**Texto para leer**:
+ + + +

La crisis alrededor del contrato de pasaportes en Colombia ha expuesto mucho más que un conflicto administrativo. Lo que a primera vista parecía una disputa contractual con la firma Thomas Greg & Sons, ha revelado una serie de decisiones y discursos que apuntan a una concentración de poder inédita en la Colombia contemporánea.
En el centro de esta tormenta están tres nombres: Gustavo Petro, Álex Vernot y Alfredo Saade. Cada uno, desde su lugar, ha contribuido a un relato que combina visiones mesiánicas, acciones sin sustento legal claro y un desprecio por los contrapesos institucionales. El resultado es un escenario cargado de tensiones democráticas y desconfianza social.
Álex Vernot, abogado condenado por intento de soborno, justificó en medios la suspensión temporal del servicio de pasaportes como una medida necesaria para frenar un contrato presuntamente corrupto. Sin embargo, lo hizo con una ligereza alarmante, afirmando que "qué son unas semanas" sin pasaporte, ignorando los derechos ciudadanos y las implicaciones internacionales de esa paralización.
A su vez, Alfredo Saade, jefe de gabinete de la Presidencia y pastor evangélico, anunció que Portugal asumiría la emisión de pasaportes colombianos a partir de septiembre. Esa afirmación era falsa. No existía acuerdo alguno firmado y, según expertos, un proceso de ese tipo tomaría al menos nueve meses en concretarse.

+ + + +

**Los datos**:
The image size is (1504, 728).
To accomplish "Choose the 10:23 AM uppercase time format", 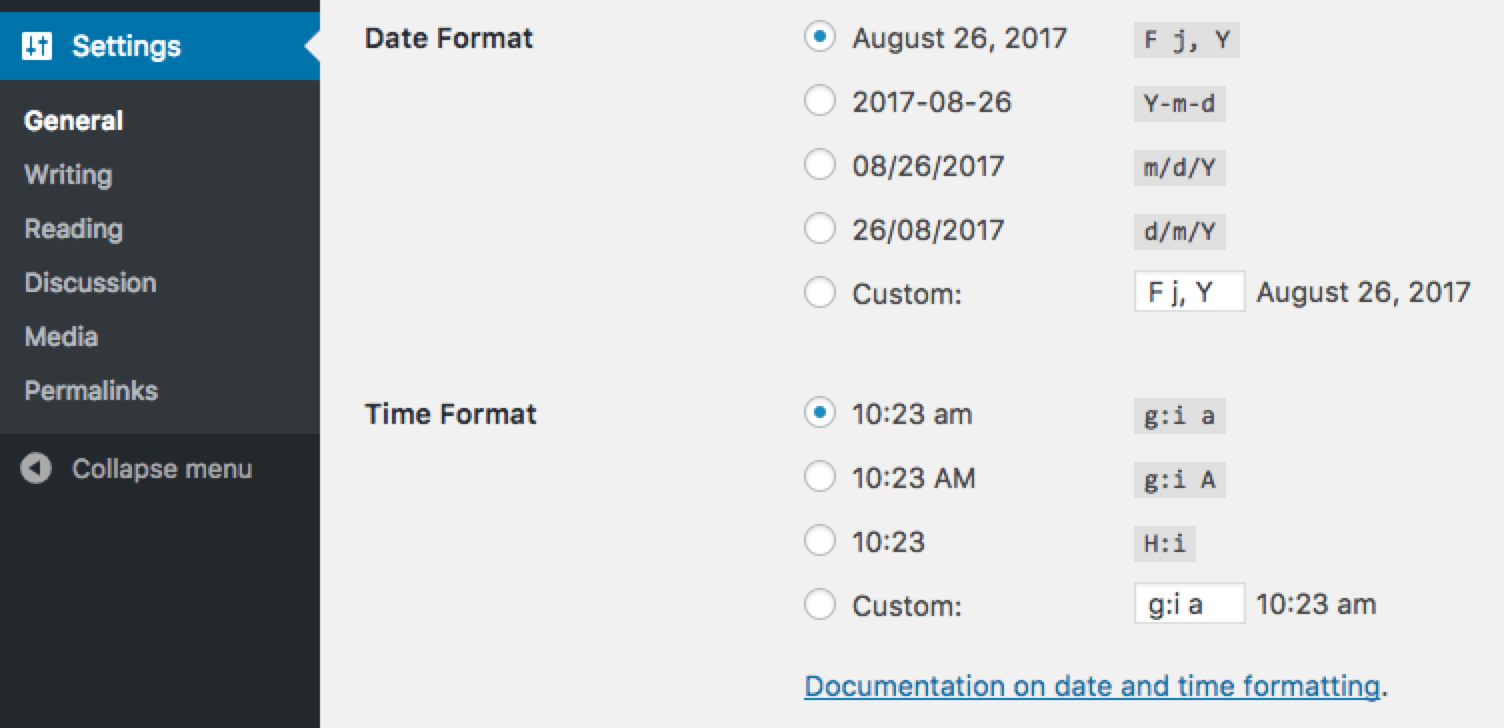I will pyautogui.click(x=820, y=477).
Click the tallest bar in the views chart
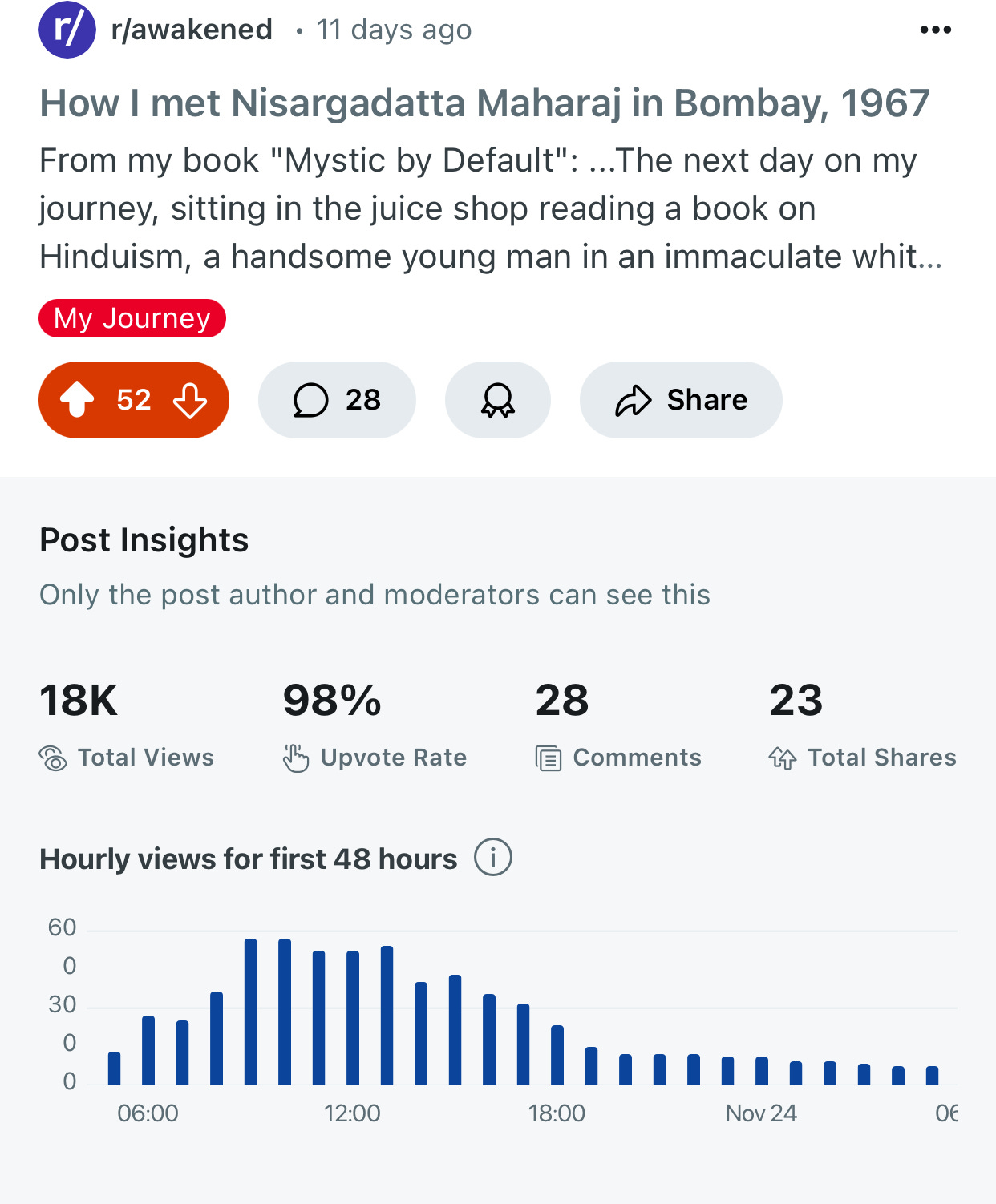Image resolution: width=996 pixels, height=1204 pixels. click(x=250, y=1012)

+ + + +

**Partes del ejercicio**:
(a) Reproduzca fielmente el fragmento del texto sobre la crisis de los pasaportes que empieza en las palabras "La crisis alrededor" y termina después de las palabras "la Colombia contemporánea.".
(b) Según el texto sobre la crisis de los pasaportes, ¿qué cargo ocupa Alfredo Saade en la Presidencia?
(c) Prosiga el texto sobre la crisis de los pasaportes a partir del punto en que se interrumpe.
Los datos provienen de una fuente distinta a la del texto.

**Respuestas obtenidas**:
(a)
La crisis alrededor del contrato de pasaportes en Colombia ha expuesto mucho más que un conflicto administrativo. Lo que a primera vista parecía una disputa contractual con la firma Thomas Greg & Sons, ha revelado una serie de decisiones y discursos que apuntan a una concentración de poder inédita en la Colombia contemporánea.

(b) Es jefe de gabinete de la Presidencia.

(c)
El trasfondo de estas decisiones está vinculado a una visión del presidente Gustavo Petro como un "demiurgo": un creador de una nueva Colombia que debe destruir las estructuras heredadas. Petro ha sostenido, en diversos discursos, que su misión es refundar el país, con una narrativa que reemplaza el consenso por el mandato unilateral.
Este tipo de liderazgo se ampara en una ética superior autoatribuida. Petro no ve errores ni adversarios legítimos, sino enemigos del cambio. Bajo esa lógica, toda crítica se convierte en obstáculo, y los controles institucionales son retratados como parte del régimen que se quiere abolir.
La historia latinoamericana está llena de ejemplos de líderes que, al declararse refundadores, terminaron en la autocracia. Desde Daniel Ortega hasta Alberto Fujimori, pasando por Pinochet o Videla, la ruta es conocida: primero se deslegitima el sistema, luego se actúa por fuera de él.
Petro no ha tomado medidas dictatoriales formales, pero su estilo de gobierno apunta a esa tensión constante con las instituciones. Ya ha desconocido fallos judiciales, criticado a los medios y marginado a actores políticos no alineados, con un discurso de confrontación constante.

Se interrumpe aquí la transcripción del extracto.